I was using the boards image code as suggested, but it did not work... Maybe a mod could fix it?
I know how to work both HTML and the board language, but I've never had this happen. The code is correct, but I think maybe its the servers fault? :icon_roll

I want to sell some of the water lettuce (yes that is what I was told it is), I'll send you a PM.

~Gabe


----------



## skinz180189 (Jun 26, 2009)

Gosh that's a lot of surface cover. Has it started blocking light to the other plants yet?


----------



## MistyRiver (Oct 7, 2008)

skinz180189 said:


> Gosh that's a lot of surface cover. Has it started blocking light to the other plants yet?


Yes it is, and yes it has! Hahaha.
Its both a good and bad thing... The fish Love it (especially the Cory's), one of the plants have since grown extremely fast (not sure what its called), but it slows down the Ludwigia repens. 
Overall though, its great...
The only problem is that its reproducing so fast that I can't feed my fish easily. Its takes a bit of work to get them to separate just an inch for anything longer then a second! I've got it down now to the point where I can just push them aside with a finger or something, and then feed them well I'm holding it place.

Thank you sewingalot for the picture, by the way! I appreciate it!
~Gabe


----------



## skinz180189 (Jun 26, 2009)

Lol sounds pretty mad! I'd just grab a big handful and rip it out every so often if it was me.


----------



## MistyRiver (Oct 7, 2008)

skinz180189 said:


> Lol sounds pretty mad! I'd just grab a big handful and rip it out every so often if it was me.


Haha, yeah. I'm probably giving a hand full to Kolkri. 
The stuff grows so rapidly that I think it will become an often RAOK'ed plant from me. Or even sell them local to a club here in my area.


----------



## sewingalot (Oct 12, 2008)

I put the pictures up for you. That was a tough one to figure out. Here was the workaround: right click on the picture you want and choose properties. Select and copy the location of the image. Copy this in between http://www.plantedtank.net/forums/tank-journals-photo-album/...

Hope that helps. Very nice tank. I like the water lettuce a whole lot.

§ TASK TO CARRY OUT: According to the aquarium forum thread, which plant does the water lettuce slow down? The entries come from a separate source.

§ INFORMATION GIVEN:
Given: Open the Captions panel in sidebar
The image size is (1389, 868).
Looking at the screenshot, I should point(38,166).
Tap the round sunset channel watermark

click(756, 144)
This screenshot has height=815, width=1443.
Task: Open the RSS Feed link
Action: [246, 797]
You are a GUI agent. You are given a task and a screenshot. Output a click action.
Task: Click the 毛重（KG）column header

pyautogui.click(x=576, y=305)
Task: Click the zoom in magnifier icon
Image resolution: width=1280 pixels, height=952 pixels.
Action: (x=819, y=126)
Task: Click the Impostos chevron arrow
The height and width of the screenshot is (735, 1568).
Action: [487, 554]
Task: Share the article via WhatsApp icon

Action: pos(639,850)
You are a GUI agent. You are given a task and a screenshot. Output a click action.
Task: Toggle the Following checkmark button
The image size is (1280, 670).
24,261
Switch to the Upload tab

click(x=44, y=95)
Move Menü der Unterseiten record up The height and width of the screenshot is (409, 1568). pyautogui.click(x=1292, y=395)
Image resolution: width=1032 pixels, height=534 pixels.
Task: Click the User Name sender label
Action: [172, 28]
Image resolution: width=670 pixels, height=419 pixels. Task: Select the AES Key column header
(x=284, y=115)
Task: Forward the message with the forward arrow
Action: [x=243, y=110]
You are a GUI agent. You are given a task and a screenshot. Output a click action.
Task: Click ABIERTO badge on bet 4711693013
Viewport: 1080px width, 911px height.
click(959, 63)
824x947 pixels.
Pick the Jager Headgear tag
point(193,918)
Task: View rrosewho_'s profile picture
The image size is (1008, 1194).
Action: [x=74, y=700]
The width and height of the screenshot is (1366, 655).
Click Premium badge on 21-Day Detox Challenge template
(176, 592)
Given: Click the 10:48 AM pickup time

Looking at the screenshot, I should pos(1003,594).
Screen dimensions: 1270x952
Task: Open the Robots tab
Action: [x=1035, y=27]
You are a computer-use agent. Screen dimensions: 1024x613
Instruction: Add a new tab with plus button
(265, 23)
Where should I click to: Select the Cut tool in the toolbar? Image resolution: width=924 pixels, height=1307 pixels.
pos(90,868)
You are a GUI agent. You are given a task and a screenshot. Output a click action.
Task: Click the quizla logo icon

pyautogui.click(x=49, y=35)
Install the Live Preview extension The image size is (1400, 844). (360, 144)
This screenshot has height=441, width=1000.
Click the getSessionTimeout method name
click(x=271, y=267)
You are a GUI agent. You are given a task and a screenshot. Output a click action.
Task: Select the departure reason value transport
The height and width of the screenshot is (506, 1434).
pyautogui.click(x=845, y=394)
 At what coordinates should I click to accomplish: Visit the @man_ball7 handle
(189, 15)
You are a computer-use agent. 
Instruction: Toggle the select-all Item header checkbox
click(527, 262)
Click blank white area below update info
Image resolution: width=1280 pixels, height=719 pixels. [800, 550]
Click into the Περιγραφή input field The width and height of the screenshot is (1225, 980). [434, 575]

§ SOLUTION FOR THIS TASK: Ludwigia repens